Er unterstützt ausdrücklich den Vorschlag des BDK, Waffen nach glaubhaften Gefahrenhinweisen auf den Besitzer sicherzustellen, auch wenn die Hinweise anonym sind. Stelle sich der Verdacht später als unbegründet heraus, bekomme der Schütze die Waffe wieder zurück. Das würde auch nicht zu viel Aufwand bedeuten. „Wie viele derartige Hinweise hat denn die Polizei Hamburg in der Vergangenheit bekommen? Eine Handvoll“, sagte Reinecke.

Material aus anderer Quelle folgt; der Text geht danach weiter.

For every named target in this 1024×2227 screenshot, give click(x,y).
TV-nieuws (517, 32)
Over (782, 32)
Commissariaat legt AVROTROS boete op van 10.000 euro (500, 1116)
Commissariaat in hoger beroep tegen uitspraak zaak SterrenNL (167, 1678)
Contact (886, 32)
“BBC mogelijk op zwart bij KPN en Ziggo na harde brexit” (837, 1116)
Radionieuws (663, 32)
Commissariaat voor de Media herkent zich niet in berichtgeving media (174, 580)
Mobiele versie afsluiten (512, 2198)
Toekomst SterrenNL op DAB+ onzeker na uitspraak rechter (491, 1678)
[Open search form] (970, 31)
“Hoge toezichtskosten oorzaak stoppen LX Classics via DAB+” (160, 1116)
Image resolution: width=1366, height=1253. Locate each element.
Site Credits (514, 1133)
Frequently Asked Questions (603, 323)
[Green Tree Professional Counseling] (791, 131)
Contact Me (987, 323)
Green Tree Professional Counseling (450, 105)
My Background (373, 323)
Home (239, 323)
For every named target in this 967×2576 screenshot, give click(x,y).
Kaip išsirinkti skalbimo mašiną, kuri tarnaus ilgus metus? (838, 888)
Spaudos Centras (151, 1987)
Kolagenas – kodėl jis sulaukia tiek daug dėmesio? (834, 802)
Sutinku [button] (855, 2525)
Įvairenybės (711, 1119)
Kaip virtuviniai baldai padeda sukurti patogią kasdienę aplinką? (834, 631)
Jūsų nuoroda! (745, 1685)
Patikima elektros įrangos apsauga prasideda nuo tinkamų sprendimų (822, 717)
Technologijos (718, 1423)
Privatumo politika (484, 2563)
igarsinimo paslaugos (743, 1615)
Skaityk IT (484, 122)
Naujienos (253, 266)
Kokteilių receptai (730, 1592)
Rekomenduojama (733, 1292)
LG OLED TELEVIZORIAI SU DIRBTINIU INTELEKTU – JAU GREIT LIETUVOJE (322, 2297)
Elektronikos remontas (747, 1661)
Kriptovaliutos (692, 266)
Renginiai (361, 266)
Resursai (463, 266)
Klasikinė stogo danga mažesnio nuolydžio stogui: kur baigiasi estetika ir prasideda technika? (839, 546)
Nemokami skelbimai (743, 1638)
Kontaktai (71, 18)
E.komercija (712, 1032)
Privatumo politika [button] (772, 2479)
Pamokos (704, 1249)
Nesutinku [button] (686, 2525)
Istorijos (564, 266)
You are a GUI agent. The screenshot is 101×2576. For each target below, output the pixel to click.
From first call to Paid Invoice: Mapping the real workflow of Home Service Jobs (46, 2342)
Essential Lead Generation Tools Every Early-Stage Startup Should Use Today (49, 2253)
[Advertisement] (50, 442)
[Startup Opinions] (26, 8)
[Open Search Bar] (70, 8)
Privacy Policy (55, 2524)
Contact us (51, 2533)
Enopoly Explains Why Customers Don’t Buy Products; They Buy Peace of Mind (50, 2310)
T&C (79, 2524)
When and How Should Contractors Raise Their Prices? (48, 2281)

„Die Aussage des BDK wird aus unserer Sicht durch die geltende Rechtslage nicht gedeckt“, sagte Polizeisprecherin Sandra Levgrün. „Gefahrenabwehrende Maßnahmen setzen immer eine konkrete, unmittelbar bevorstehende Gefahr voraus - in diesem Fall konkret, dass in besonderer zeitlicher Nähe mittels einer Waffe Straftaten zum Nachteil von Leib und Leben zu erwarten gewesen wären.“ Eine derartige Gefahrenlage habe sich aufgrund des anonymen Schreibens, das keinerlei Hinweise auf möglicherweise konkret bevorstehende Straftaten enthalten habe, eben gerade nicht ableiten lassen, betonte Levgrün. „Andernfalls wären auch waffenbehördlich schnelle, gefahrenabwehrende Sofortmaßnahmen rechtlich möglich gewesen.“ Die Waffenbehörde könne bei entsprechend ausreichender Gefahrenlage die waffenrechtliche Erlaubnis widerrufen und Waffen sicherstellen. Das komme in der Praxis auch immer wieder vor.